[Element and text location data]
* * * *
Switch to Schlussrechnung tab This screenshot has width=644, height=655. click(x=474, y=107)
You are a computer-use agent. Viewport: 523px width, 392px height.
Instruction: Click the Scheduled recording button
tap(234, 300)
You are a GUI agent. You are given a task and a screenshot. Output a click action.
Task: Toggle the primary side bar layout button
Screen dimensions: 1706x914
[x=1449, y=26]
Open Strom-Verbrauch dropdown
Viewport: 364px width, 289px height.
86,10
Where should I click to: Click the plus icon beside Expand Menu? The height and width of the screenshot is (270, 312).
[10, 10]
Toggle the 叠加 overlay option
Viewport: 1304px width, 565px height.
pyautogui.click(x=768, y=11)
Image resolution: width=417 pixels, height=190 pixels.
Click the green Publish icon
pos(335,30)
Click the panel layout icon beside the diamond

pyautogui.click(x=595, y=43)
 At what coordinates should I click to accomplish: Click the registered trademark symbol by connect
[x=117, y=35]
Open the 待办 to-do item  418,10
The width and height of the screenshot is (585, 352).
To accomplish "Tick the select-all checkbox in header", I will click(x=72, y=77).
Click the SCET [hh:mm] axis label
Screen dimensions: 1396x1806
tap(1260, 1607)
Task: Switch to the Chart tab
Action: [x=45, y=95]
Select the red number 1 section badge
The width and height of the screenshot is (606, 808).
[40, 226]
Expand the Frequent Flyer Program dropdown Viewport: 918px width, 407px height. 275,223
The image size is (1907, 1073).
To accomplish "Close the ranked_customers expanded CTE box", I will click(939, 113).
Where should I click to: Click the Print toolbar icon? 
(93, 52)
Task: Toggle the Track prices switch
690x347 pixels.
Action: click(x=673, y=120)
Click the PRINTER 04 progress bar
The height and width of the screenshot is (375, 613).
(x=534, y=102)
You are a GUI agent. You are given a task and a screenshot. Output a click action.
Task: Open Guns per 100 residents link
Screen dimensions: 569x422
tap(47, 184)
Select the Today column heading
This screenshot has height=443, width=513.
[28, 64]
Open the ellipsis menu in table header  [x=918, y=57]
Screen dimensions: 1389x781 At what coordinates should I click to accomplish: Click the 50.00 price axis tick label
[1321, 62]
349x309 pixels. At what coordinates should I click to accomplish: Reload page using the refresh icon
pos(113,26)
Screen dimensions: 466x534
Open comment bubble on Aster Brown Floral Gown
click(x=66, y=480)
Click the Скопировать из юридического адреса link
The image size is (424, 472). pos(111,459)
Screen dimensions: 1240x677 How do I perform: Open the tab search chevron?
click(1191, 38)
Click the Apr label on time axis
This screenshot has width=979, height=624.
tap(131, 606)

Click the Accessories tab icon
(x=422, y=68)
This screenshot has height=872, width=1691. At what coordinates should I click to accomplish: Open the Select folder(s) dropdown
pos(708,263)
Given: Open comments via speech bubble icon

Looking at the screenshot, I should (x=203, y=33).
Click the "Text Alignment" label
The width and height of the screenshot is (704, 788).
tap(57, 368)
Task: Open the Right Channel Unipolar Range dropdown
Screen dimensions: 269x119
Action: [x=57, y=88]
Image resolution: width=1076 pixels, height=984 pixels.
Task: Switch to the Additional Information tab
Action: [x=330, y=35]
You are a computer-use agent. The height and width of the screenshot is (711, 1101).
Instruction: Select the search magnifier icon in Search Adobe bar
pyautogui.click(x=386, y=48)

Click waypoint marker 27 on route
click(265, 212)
* * * *
Requirements:
Rewrite the listing above with every occurrence of "Screen dimensions" changed to "Screen size", keeping all other text identical.

Correct answer:
Switch to Schlussrechnung tab This screenshot has width=644, height=655. click(x=474, y=107)
You are a computer-use agent. Viewport: 523px width, 392px height.
Instruction: Click the Scheduled recording button
tap(234, 300)
You are a GUI agent. You are given a task and a screenshot. Output a click action.
Task: Toggle the primary side bar layout button
Screen size: 1706x914
[x=1449, y=26]
Open Strom-Verbrauch dropdown
Viewport: 364px width, 289px height.
86,10
Where should I click to: Click the plus icon beside Expand Menu? The height and width of the screenshot is (270, 312).
[10, 10]
Toggle the 叠加 overlay option
Viewport: 1304px width, 565px height.
pyautogui.click(x=768, y=11)
Image resolution: width=417 pixels, height=190 pixels.
Click the green Publish icon
pos(335,30)
Click the panel layout icon beside the diamond

pyautogui.click(x=595, y=43)
 At what coordinates should I click to accomplish: Click the registered trademark symbol by connect
[x=117, y=35]
Open the 待办 to-do item  418,10
The width and height of the screenshot is (585, 352).
To accomplish "Tick the select-all checkbox in header", I will click(x=72, y=77).
Click the SCET [hh:mm] axis label
Screen size: 1396x1806
tap(1260, 1607)
Task: Switch to the Chart tab
Action: [x=45, y=95]
Select the red number 1 section badge
The width and height of the screenshot is (606, 808).
[40, 226]
Expand the Frequent Flyer Program dropdown Viewport: 918px width, 407px height. 275,223
The image size is (1907, 1073).
To accomplish "Close the ranked_customers expanded CTE box", I will click(939, 113).
Where should I click to: Click the Print toolbar icon? 
(93, 52)
Task: Toggle the Track prices switch
690x347 pixels.
Action: click(x=673, y=120)
Click the PRINTER 04 progress bar
The height and width of the screenshot is (375, 613).
(x=534, y=102)
You are a GUI agent. You are given a task and a screenshot. Output a click action.
Task: Open Guns per 100 residents link
Screen size: 569x422
tap(47, 184)
Select the Today column heading
This screenshot has height=443, width=513.
[28, 64]
Open the ellipsis menu in table header  [x=918, y=57]
Screen size: 1389x781 At what coordinates should I click to accomplish: Click the 50.00 price axis tick label
[1321, 62]
349x309 pixels. At what coordinates should I click to accomplish: Reload page using the refresh icon
pos(113,26)
Screen size: 466x534
Open comment bubble on Aster Brown Floral Gown
click(x=66, y=480)
Click the Скопировать из юридического адреса link
The image size is (424, 472). pos(111,459)
Screen size: 1240x677 How do I perform: Open the tab search chevron?
click(1191, 38)
Click the Apr label on time axis
This screenshot has width=979, height=624.
tap(131, 606)

Click the Accessories tab icon
(x=422, y=68)
This screenshot has height=872, width=1691. At what coordinates should I click to accomplish: Open the Select folder(s) dropdown
pos(708,263)
Given: Open comments via speech bubble icon

Looking at the screenshot, I should (x=203, y=33).
Click the "Text Alignment" label
The width and height of the screenshot is (704, 788).
tap(57, 368)
Task: Open the Right Channel Unipolar Range dropdown
Screen size: 269x119
Action: [x=57, y=88]
Image resolution: width=1076 pixels, height=984 pixels.
Task: Switch to the Additional Information tab
Action: [x=330, y=35]
You are a computer-use agent. The height and width of the screenshot is (711, 1101).
Instruction: Select the search magnifier icon in Search Adobe bar
pyautogui.click(x=386, y=48)

Click waypoint marker 27 on route
click(265, 212)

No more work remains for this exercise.